Stronger company branding also boosts recruiting and hiring. Zhang from Sanbo notes that it took the company eight years to “build their reputation.” (The company was founded by three famous neurosurgeons and its case study in talent management recently won top awards at the Peking University and China Europe International Business School’s Health Care Service Case Competition.) Sanbo now finds it much easier to attract good physicians and top graduates.

To capitalize on the medical tourism trend, marketing teams also should familiarize themselves with the know-how to create multinational strategies.

Conclusion

The biggest issue the health care sector in Asia faces is talent attraction and retention. It is imperative that boards align their talent and business strategies, starting with succession management. Senior managers also need to focus on building a strong pipeline of leaders with recruiting and retention strategies. They should look beyond their comfort zones when recruiting staff, whether in new geographies or from nonmedical industries, where there may be skill sets relevant to the health care business. Leading educational institutions like the National University of Singapore have introduced specializations in
health care management in their MBA programs to help executives integrate into hospital environments.

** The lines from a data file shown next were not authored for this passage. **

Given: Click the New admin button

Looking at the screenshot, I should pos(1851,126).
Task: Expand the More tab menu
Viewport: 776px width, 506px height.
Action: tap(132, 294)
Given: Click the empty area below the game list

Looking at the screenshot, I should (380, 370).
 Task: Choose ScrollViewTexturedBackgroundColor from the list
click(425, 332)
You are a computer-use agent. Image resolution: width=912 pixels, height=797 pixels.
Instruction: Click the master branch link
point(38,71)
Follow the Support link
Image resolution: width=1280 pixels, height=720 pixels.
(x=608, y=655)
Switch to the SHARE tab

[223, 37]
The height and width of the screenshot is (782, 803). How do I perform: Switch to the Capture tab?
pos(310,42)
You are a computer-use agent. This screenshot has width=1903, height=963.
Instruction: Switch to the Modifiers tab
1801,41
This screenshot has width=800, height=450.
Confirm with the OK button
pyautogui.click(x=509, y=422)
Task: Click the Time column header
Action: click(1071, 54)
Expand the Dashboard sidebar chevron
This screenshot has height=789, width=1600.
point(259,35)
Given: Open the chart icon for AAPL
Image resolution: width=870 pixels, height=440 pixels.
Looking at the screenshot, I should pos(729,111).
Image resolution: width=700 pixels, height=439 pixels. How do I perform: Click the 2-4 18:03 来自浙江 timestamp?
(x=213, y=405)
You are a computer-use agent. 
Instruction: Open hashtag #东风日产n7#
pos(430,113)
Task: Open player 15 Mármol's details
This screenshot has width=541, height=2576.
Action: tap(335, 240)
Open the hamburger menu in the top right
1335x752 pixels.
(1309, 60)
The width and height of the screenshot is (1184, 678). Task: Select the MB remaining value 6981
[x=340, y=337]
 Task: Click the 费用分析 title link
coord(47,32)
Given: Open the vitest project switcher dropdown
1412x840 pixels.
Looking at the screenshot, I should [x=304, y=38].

Where there is a lack of suitable talent available in the market, companies should consider setting up training programs in-house or with third parties, and with specialized curricula tailored to their requirements and needs. Skills transfer programs should be set in place to ensure a steady succession pipeline.

Because it will take a long time to address staffing issues successfully, hospitals may well wish to invest in IT solutions like centralized, electronic patient records to increase operational efficiencies. Business development units and IT departments also could seek to improve telemedicine, a technology with great prospects in the medium to long term. Medical centers also may wish to help pioneer patient-operated services like self-dialysis machines for those with kidney problems; these can cut staffing needs.

In Korn Ferry’s experience, resolving talent issues proactively is a major step in getting ahead of the competition. With markets locally and regionally poised to boom for the decades ahead, this investment should prove to be worthwhile many times over.